L’aigle et le cloporte

L’aigle et le cloporte

Un aigle planait au-dessus d’une vallée. De sa vue perçante, il aperçoit un cloporte sorti de sous son caillou plat, en train de prendre l’air, pour les premiers jours du printemps.

Eh, cloporte, tu ne dois pas être heureux dans ta maison humide. Le télétravail avec tes 400 enfants, cela doit être difficile. Et tu ne sors jamais de ton trou.
Alors que moi, je plane sur les montagnes, j’ai une vision stratégique.
Vraiment tu es bien à plaindre.

Le cloporte répondit : 
Tu as sans doute raison, aigle. Mais pourtant je suis heureux. Je travaille à mon rythme, je profite de mes enfants. Mon travail est utile à la nature, je décompose toutes les petits bouts de végétation pour qu’ils se décomposent et redeviennent de l’humus.

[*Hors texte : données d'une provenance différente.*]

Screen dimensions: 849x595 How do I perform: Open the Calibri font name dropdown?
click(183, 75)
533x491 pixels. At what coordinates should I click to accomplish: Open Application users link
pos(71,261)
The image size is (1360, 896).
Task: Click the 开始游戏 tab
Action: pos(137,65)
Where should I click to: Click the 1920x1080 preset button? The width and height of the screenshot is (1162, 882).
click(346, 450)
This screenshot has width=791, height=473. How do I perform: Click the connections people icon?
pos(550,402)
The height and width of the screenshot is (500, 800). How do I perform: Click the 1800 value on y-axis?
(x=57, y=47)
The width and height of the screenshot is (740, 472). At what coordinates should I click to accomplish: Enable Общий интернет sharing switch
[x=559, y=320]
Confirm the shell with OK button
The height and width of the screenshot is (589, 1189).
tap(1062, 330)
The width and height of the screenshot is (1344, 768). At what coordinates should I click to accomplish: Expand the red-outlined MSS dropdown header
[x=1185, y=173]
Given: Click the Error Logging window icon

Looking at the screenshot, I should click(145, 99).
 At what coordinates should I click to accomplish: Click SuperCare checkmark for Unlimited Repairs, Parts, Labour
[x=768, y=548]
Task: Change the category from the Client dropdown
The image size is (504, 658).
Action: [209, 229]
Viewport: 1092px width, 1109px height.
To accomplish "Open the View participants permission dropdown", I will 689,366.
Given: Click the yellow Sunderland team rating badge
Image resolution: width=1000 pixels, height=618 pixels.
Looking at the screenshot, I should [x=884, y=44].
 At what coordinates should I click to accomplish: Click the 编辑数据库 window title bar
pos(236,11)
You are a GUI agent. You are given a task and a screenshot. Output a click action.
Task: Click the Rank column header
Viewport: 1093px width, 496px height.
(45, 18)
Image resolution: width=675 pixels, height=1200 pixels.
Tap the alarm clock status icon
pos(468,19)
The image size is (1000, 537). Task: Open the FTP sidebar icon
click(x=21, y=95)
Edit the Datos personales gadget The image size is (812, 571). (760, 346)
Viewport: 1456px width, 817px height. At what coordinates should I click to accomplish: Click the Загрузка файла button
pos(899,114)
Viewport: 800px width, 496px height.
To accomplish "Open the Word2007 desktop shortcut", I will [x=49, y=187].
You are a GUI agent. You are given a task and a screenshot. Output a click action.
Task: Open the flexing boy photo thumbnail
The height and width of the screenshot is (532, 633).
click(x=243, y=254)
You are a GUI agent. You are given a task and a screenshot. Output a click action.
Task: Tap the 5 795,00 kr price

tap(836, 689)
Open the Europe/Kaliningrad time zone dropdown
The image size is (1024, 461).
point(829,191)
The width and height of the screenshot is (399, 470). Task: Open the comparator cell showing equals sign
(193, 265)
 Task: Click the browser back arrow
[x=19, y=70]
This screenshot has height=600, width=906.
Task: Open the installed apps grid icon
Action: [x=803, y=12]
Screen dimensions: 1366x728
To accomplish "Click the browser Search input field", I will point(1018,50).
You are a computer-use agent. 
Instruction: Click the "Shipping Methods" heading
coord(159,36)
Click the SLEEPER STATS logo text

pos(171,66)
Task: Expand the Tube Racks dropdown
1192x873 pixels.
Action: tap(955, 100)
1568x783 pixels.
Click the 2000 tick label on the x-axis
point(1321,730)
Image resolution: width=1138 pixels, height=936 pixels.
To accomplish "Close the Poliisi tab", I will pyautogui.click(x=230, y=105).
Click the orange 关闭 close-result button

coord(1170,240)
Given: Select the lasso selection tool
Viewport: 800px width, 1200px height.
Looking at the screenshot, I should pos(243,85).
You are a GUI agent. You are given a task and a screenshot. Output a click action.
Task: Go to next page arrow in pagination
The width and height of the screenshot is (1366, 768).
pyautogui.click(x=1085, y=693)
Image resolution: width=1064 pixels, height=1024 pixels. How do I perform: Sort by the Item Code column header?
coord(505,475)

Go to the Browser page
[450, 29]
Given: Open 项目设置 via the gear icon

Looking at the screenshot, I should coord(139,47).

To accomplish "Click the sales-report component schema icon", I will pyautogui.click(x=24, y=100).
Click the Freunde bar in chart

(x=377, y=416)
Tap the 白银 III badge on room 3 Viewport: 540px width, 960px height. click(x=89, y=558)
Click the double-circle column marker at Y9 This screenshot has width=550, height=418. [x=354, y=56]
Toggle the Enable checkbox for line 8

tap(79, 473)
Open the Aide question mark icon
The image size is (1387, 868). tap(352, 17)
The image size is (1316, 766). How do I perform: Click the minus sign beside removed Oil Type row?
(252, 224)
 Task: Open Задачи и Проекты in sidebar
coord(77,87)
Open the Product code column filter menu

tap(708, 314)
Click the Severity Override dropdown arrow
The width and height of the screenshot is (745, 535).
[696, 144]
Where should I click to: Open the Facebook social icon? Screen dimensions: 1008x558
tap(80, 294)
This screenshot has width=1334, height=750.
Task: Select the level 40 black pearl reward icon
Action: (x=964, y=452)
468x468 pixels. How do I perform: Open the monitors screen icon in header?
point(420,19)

Et puis, sous mon caillou, il y a pleins de copains que tu ne vois pas, car nous ne vivons pas à la même échelle, toi et moi. Ne juge pas de si loin une vie que tu ne connais pas.

L’aigle tourna encore une fois autour de la clairière. 
Oui mais les hommes te méprisent, alors qu’ils m’admirent. Ils sont pleins de sagesse.

Le cloporte répliqua : les hommes bétonnent tout, mettent du bitume partout. Et réchauffent la planète. Dans 20 ans, quand l’atmosphère en été sera irrespirable, je m’enfoncerai un peu plus dans la terre humide, à l’ombre de mon caillou, et j’attendrai la rosée de la nuit qui coule sur mon rocher.
Alors que les hommes pleureront pour les quelques maisons troglodytes, trop peu nombreuses pour les accueillir. Ah la sagesse des hommes…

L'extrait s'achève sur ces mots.